:: Exercise data ::
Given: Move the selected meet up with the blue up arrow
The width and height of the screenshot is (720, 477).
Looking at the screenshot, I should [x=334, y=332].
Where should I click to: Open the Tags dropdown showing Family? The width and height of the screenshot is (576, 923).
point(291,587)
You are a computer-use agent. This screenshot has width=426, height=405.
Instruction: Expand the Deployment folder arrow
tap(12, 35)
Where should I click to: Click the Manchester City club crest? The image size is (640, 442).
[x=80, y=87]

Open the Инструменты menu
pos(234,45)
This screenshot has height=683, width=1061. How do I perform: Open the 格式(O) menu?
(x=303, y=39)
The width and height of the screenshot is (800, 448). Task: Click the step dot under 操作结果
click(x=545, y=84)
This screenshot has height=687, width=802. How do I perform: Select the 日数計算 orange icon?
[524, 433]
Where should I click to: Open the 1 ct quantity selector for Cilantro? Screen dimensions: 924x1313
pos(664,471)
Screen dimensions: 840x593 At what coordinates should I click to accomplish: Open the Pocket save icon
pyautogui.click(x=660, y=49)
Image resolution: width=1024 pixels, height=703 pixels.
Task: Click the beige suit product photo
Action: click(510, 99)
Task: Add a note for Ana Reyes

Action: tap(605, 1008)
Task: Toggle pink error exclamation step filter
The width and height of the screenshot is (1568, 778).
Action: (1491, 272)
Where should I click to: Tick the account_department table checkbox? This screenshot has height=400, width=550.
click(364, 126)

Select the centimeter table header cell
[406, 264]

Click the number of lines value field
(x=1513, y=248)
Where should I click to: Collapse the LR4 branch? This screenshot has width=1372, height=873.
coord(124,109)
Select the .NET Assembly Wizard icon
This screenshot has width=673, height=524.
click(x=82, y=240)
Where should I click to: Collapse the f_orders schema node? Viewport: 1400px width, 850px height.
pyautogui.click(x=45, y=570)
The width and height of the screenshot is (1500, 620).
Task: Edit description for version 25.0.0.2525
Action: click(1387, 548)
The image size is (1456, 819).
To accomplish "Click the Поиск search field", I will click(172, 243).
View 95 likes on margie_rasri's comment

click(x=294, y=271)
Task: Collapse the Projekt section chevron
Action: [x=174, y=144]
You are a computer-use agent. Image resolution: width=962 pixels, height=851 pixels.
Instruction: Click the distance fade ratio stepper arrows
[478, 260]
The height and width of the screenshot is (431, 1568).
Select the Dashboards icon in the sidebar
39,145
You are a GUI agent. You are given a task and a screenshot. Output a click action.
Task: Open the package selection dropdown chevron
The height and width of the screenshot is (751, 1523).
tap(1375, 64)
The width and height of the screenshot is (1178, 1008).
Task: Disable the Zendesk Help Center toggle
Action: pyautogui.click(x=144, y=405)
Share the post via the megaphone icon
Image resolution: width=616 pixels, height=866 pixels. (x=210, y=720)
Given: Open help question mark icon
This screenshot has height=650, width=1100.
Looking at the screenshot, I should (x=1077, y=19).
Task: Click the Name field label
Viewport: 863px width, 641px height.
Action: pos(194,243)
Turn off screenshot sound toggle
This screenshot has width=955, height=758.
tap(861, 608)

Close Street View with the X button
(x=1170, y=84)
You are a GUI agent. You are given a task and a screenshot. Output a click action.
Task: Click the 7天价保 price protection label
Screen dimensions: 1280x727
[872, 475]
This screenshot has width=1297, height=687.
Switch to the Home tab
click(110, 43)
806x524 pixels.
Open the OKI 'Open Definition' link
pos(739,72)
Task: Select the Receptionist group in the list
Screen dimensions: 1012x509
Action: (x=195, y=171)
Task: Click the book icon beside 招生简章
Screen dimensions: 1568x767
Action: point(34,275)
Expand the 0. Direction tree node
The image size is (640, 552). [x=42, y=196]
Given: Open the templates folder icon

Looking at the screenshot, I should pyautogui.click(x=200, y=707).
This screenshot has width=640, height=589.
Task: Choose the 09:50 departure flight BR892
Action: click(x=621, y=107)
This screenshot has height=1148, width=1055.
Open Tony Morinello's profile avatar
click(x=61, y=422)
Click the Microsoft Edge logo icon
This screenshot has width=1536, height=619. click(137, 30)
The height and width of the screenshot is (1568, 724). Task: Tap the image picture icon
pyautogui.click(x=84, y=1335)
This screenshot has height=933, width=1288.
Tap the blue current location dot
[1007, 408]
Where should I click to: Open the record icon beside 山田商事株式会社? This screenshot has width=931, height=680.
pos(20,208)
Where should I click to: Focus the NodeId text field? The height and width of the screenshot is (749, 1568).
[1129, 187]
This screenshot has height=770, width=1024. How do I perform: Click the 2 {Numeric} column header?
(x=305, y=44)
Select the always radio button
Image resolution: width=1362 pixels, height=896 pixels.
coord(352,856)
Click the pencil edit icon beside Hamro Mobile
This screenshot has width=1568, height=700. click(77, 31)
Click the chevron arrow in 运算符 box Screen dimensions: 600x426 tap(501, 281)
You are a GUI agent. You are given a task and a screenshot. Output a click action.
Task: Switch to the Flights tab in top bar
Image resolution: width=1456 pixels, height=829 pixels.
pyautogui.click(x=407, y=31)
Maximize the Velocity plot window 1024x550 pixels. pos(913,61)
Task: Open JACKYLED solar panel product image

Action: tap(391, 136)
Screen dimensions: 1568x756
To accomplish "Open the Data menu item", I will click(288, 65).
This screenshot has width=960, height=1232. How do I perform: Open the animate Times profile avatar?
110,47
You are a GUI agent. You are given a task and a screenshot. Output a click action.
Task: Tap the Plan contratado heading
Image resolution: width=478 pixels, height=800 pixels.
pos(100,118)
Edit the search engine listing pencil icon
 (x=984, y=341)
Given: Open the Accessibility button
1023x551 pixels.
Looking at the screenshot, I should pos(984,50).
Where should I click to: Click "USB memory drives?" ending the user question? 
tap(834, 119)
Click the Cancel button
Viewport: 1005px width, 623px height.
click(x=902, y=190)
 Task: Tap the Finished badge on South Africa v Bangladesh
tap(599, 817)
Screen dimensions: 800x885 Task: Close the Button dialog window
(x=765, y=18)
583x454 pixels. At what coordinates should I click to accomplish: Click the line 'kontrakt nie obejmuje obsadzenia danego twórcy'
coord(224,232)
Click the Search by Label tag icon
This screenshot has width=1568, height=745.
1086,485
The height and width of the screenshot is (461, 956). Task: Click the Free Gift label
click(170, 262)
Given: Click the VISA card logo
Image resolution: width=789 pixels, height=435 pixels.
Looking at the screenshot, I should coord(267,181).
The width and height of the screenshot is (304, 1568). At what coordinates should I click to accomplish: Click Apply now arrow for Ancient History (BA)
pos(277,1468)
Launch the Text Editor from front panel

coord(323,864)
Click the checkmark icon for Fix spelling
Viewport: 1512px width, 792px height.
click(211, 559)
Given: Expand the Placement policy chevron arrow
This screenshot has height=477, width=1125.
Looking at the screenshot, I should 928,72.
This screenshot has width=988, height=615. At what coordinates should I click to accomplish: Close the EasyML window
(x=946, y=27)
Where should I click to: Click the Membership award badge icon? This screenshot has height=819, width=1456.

:: Goal of the exercise ::
Would you output the full listing exactly as it stands?

:: Exercise answer ::
Given: Move the selected meet up with the blue up arrow
The width and height of the screenshot is (720, 477).
Looking at the screenshot, I should [x=334, y=332].
Where should I click to: Open the Tags dropdown showing Family? The width and height of the screenshot is (576, 923).
point(291,587)
You are a computer-use agent. This screenshot has width=426, height=405.
Instruction: Expand the Deployment folder arrow
tap(12, 35)
Where should I click to: Click the Manchester City club crest? The image size is (640, 442).
[x=80, y=87]

Open the Инструменты menu
pos(234,45)
This screenshot has height=683, width=1061. How do I perform: Open the 格式(O) menu?
(x=303, y=39)
The width and height of the screenshot is (800, 448). Task: Click the step dot under 操作结果
click(x=545, y=84)
This screenshot has height=687, width=802. How do I perform: Select the 日数計算 orange icon?
[524, 433]
Where should I click to: Open the 1 ct quantity selector for Cilantro? Screen dimensions: 924x1313
pos(664,471)
Screen dimensions: 840x593 At what coordinates should I click to accomplish: Open the Pocket save icon
pyautogui.click(x=660, y=49)
Image resolution: width=1024 pixels, height=703 pixels.
Task: Click the beige suit product photo
Action: click(510, 99)
Task: Add a note for Ana Reyes

Action: tap(605, 1008)
Task: Toggle pink error exclamation step filter
The width and height of the screenshot is (1568, 778).
Action: (1491, 272)
Where should I click to: Tick the account_department table checkbox? This screenshot has height=400, width=550.
click(364, 126)

Select the centimeter table header cell
[406, 264]

Click the number of lines value field
(x=1513, y=248)
Where should I click to: Collapse the LR4 branch? This screenshot has width=1372, height=873.
coord(124,109)
Select the .NET Assembly Wizard icon
This screenshot has width=673, height=524.
click(x=82, y=240)
Where should I click to: Collapse the f_orders schema node? Viewport: 1400px width, 850px height.
pyautogui.click(x=45, y=570)
The width and height of the screenshot is (1500, 620).
Task: Edit description for version 25.0.0.2525
Action: click(1387, 548)
The image size is (1456, 819).
To accomplish "Click the Поиск search field", I will click(172, 243).
View 95 likes on margie_rasri's comment

click(x=294, y=271)
Task: Collapse the Projekt section chevron
Action: [x=174, y=144]
You are a computer-use agent. Image resolution: width=962 pixels, height=851 pixels.
Instruction: Click the distance fade ratio stepper arrows
[478, 260]
The height and width of the screenshot is (431, 1568).
Select the Dashboards icon in the sidebar
39,145
You are a GUI agent. You are given a task and a screenshot. Output a click action.
Task: Open the package selection dropdown chevron
The height and width of the screenshot is (751, 1523).
tap(1375, 64)
The width and height of the screenshot is (1178, 1008).
Task: Disable the Zendesk Help Center toggle
Action: pyautogui.click(x=144, y=405)
Share the post via the megaphone icon
Image resolution: width=616 pixels, height=866 pixels. (x=210, y=720)
Given: Open help question mark icon
This screenshot has height=650, width=1100.
Looking at the screenshot, I should (x=1077, y=19).
Task: Click the Name field label
Viewport: 863px width, 641px height.
Action: pos(194,243)
Turn off screenshot sound toggle
This screenshot has width=955, height=758.
tap(861, 608)

Close Street View with the X button
(x=1170, y=84)
You are a GUI agent. You are given a task and a screenshot. Output a click action.
Task: Click the 7天价保 price protection label
Screen dimensions: 1280x727
[872, 475]
This screenshot has width=1297, height=687.
Switch to the Home tab
click(110, 43)
806x524 pixels.
Open the OKI 'Open Definition' link
pos(739,72)
Task: Select the Receptionist group in the list
Screen dimensions: 1012x509
Action: (x=195, y=171)
Task: Click the book icon beside 招生简章
Screen dimensions: 1568x767
Action: point(34,275)
Expand the 0. Direction tree node
The image size is (640, 552). [x=42, y=196]
Given: Open the templates folder icon

Looking at the screenshot, I should pyautogui.click(x=200, y=707).
This screenshot has width=640, height=589.
Task: Choose the 09:50 departure flight BR892
Action: click(x=621, y=107)
This screenshot has height=1148, width=1055.
Open Tony Morinello's profile avatar
click(x=61, y=422)
Click the Microsoft Edge logo icon
This screenshot has width=1536, height=619. click(137, 30)
The height and width of the screenshot is (1568, 724). Task: Tap the image picture icon
pyautogui.click(x=84, y=1335)
This screenshot has height=933, width=1288.
Tap the blue current location dot
[1007, 408]
Where should I click to: Open the record icon beside 山田商事株式会社? This screenshot has width=931, height=680.
pos(20,208)
Where should I click to: Focus the NodeId text field? The height and width of the screenshot is (749, 1568).
[1129, 187]
This screenshot has height=770, width=1024. How do I perform: Click the 2 {Numeric} column header?
(x=305, y=44)
Select the always radio button
Image resolution: width=1362 pixels, height=896 pixels.
coord(352,856)
Click the pencil edit icon beside Hamro Mobile
This screenshot has width=1568, height=700. click(77, 31)
Click the chevron arrow in 运算符 box Screen dimensions: 600x426 tap(501, 281)
You are a GUI agent. You are given a task and a screenshot. Output a click action.
Task: Switch to the Flights tab in top bar
Image resolution: width=1456 pixels, height=829 pixels.
pyautogui.click(x=407, y=31)
Maximize the Velocity plot window 1024x550 pixels. pos(913,61)
Task: Open JACKYLED solar panel product image

Action: tap(391, 136)
Screen dimensions: 1568x756
To accomplish "Open the Data menu item", I will click(288, 65).
This screenshot has width=960, height=1232. How do I perform: Open the animate Times profile avatar?
110,47
You are a GUI agent. You are given a task and a screenshot. Output a click action.
Task: Tap the Plan contratado heading
Image resolution: width=478 pixels, height=800 pixels.
pos(100,118)
Edit the search engine listing pencil icon
 (x=984, y=341)
Given: Open the Accessibility button
1023x551 pixels.
Looking at the screenshot, I should pos(984,50).
Where should I click to: Click "USB memory drives?" ending the user question? 
tap(834, 119)
Click the Cancel button
Viewport: 1005px width, 623px height.
click(x=902, y=190)
 Task: Tap the Finished badge on South Africa v Bangladesh
tap(599, 817)
Screen dimensions: 800x885 Task: Close the Button dialog window
(x=765, y=18)
583x454 pixels. At what coordinates should I click to accomplish: Click the line 'kontrakt nie obejmuje obsadzenia danego twórcy'
coord(224,232)
Click the Search by Label tag icon
This screenshot has width=1568, height=745.
1086,485
The height and width of the screenshot is (461, 956). Task: Click the Free Gift label
click(170, 262)
Given: Click the VISA card logo
Image resolution: width=789 pixels, height=435 pixels.
Looking at the screenshot, I should coord(267,181).
The width and height of the screenshot is (304, 1568). At what coordinates should I click to accomplish: Click Apply now arrow for Ancient History (BA)
pos(277,1468)
Launch the Text Editor from front panel

coord(323,864)
Click the checkmark icon for Fix spelling
Viewport: 1512px width, 792px height.
click(211, 559)
Given: Expand the Placement policy chevron arrow
This screenshot has height=477, width=1125.
Looking at the screenshot, I should 928,72.
This screenshot has width=988, height=615. At what coordinates should I click to accomplish: Close the EasyML window
(x=946, y=27)
Where should I click to: Click the Membership award badge icon? This screenshot has height=819, width=1456.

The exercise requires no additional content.